既存メディアではすっかり沈静化したかのようなPC遠隔操作事件ですが、インターネットメディアでは混沌とした捜査の状況を伝えて注目度は更にアップしています。

先日、第4回公判前整理手続が行われ、その後に恒例の弁護団による記者会見が行われました。この模様はYoutubeで見ることができます。会見全体(注1)は1時間に亘りますが、その中で特に問題視されるものが次の部分です。弁護人の佐藤博史氏がジャーナリスト神保哲生氏の質問に答えた2分間の動画をご覧下さい。

ここをクリック→ 第4回公判前整理手続き後記者会見(佐藤博史弁護士)

ここで佐藤博史弁護士が引用した最高裁判例とは、平成22年4月27日の平野母子殺害事件の最高裁判決のことを指しています。

ここをクリック→ Wikipedia 平野母子殺害事件

この事件は一審無期懲役判決、双方控訴の後、二審死刑判決、上告審で最高裁は破棄差戻しをし、差し戻された高裁で無罪判決が出たものです(現在、検察控訴中)。死刑判決を最高裁が差し戻すというケースは異例中の異例です。

刑事司法の大原則として、有罪立証には「合理的な疑いを越える」立証がなされなければならないとされていますが、この判決は、情況証拠しかない場合の犯人性に関する立証において、その抽象概念に具体的内容を盛り込んだものとして非常に重要です。犯人性を裏付ける直接的な証拠がない場合でも、情況証拠から犯人性を立証することは可能ですが、その場合のハードルを上げたものです。

判決文(注2)からその部分を引用します。
「直接証拠がないのであるから、情況証拠によって認められる間接事実中に、被告人が犯人でないとしたならば合理的に説明することができない(あるいは、少なくとも説明が極めて困難である)事実関係がふくまれていることを要するというべきである」

「被告人が犯人でないとしたならば合理的に説明できない」というのは仮定的否定をさらに否定する二重否定になって、多少の分かりにくさはありますが、それは即ち「他の者が犯人であるとしたならば合理的に説明できない」ということを言っています。要するに、そうした立証があって初めて「犯人は被告人以外にはありえない」、つまり「被告人こそが犯人である」ことが言えるということを意味しています。

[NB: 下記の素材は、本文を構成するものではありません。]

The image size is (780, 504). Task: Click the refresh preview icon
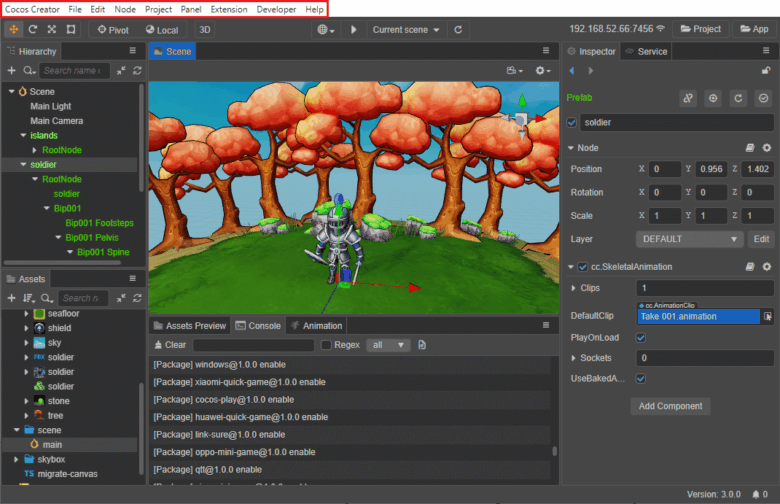[458, 29]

PC遠隔操作事件では、殺害や爆破予告メールを送信したとされた4人の誤認逮捕が起きています。彼らのメールのIPアドレスが犯行の証拠とされましたが、彼らのパソコンからマルウェア(「iesys.exeアイシス・エグゼ」というトロイの木馬)が発見されたことから遠隔操作されていたことが逮捕後発覚したものです。

そして彼らのパソコンを遠隔操作した容疑で逮捕された片山祐輔氏ですが、その逮捕の証拠とされているのが、犯行メールに書かれた内容と彼の行動が一致しているという情況証拠と彼の勤務先パソコンからマルウェアが発見されたことです。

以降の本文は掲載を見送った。